Today, insitro is open sourcing a new data science tool called redun, purpose-built for complex, rapidly evolving scientific workflows, spanning multiple data types. Redun is an expressive, efficient, and easy-to-use workflow framework, built on top of the popular Python programming language. It offers multiple abstractions that we have come to rely on in most modern high-level languages (control flow, composability, recursion, high order functions, etc), along with automatic parallelization, caching, and (critically) data provenance tracking.
Our work on redun began two years ago, when our data engineering team began assessing the many available approaches to data science workflow development and execution. Our work at insitro involves a large amount of data across a broad range of data modalities, some generated through our in-house high-throughput biology and chemistry efforts, and some obtained from external sources (public and proprietary). As a consequence, we found ourselves suffering from an explosion of tools and practices, along with a similar increase in development and maintenance complexity. We were using best practice tools, each well designed for their own domain, but our complexity grew from challenges in composing them into larger systems that could span our company (LIMS to data warehouse to bioinformatics to ML). As our work spanned across systems, we also found ourselves losing essential features for fast moving scientific work, such as generalized data access (e.g., file-based bioinformatics vs. API and database intensive data engineering), incremental and heterogeneous compute (e.g., batch, Spark, multiprocessing, GPU), as well as unified data provenance and sharing.
Understanding the root cause of these issues led to the development of redun, which takes the somewhat contrarian view that languages designed expressly for dataflows are unnecessarily restrictive, and lose critical abstractions that are key to modern high-level languages. Instead, redun expresses workflows as lazy expressions, which are then evaluated by a scheduler that performs automatic parallelization, caching, and data provenance logging. This insight and the associated specific features (which are inspired by concepts from multiple domains) are critical in composing large hierarchical workflows (pipelines of pipelines) that can span multiple varied systems from our lab to our data science and machine learning teams.

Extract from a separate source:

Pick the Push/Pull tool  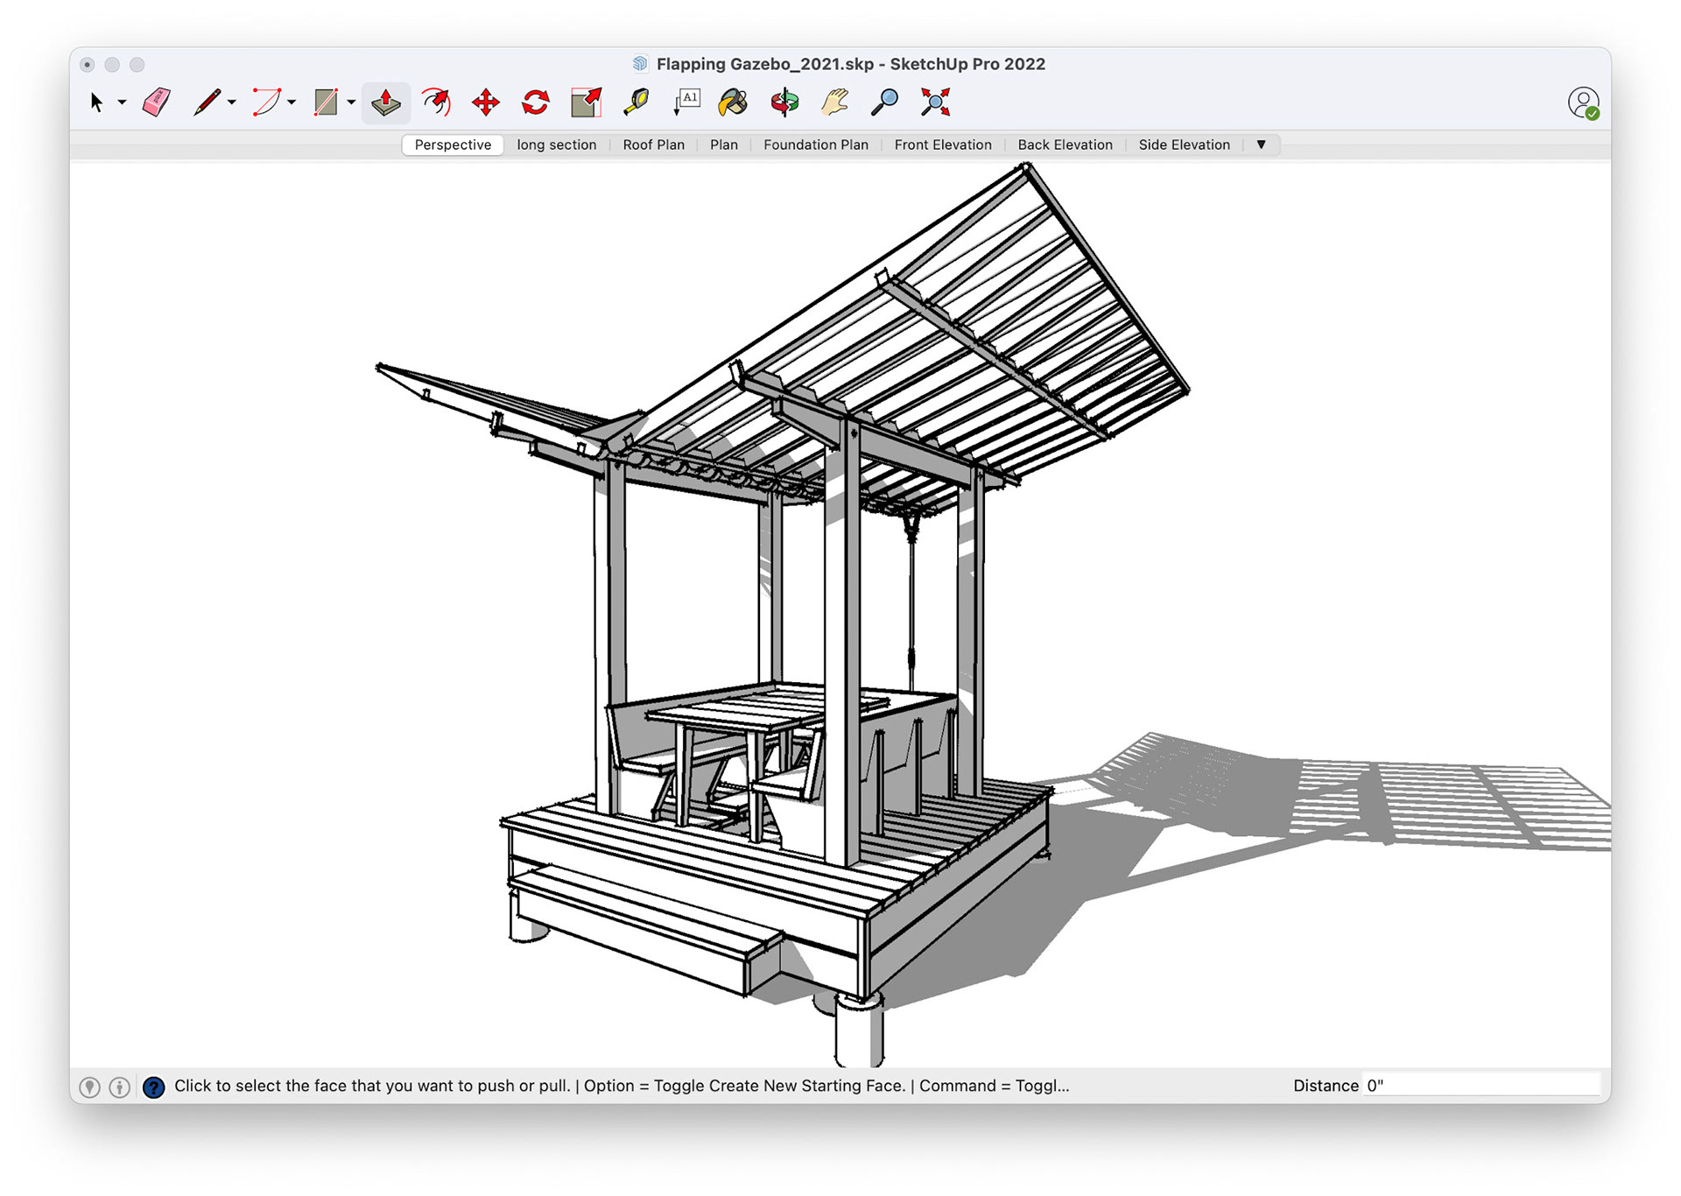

Most critically, we have found that redun allows us to complete what is often the “missing half” of data science tooling. Specifically, while the past decade of software engineering progress has led to the creation of outstanding tools for tracking of code provenance (i.e., source control), there is little of the same consistent tracking for data provenance. But we know from our work that data gets created, updated, and processed constantly — as we do experiments, perform QC, improve our data processing pipelines, etc. And yet, there are currently very limited tools that let us keep track of what were the exact experiments and processing steps that led to the creation of a given data file. This hugely impacts the reproducibility of data-centric work, in science and more broadly.
We believe that we are at the start of a computational wave that will have a transformative impact on our industry. We believe that, in time, more and more high quality companies will look to embrace computational approaches on complex multimodal data for drug discovery and development, as well as for other scientific endeavors. We have found redun to be an important enabler of our work, and we hope that making redun broadly available can enable others and help drive positive change. We hope to be a part of the rising tide of innovation, across our community, in support of high-quality, reproducible science, and for the benefit of patients in need.
Our work is available on GitHub as well as on the Python Package Index.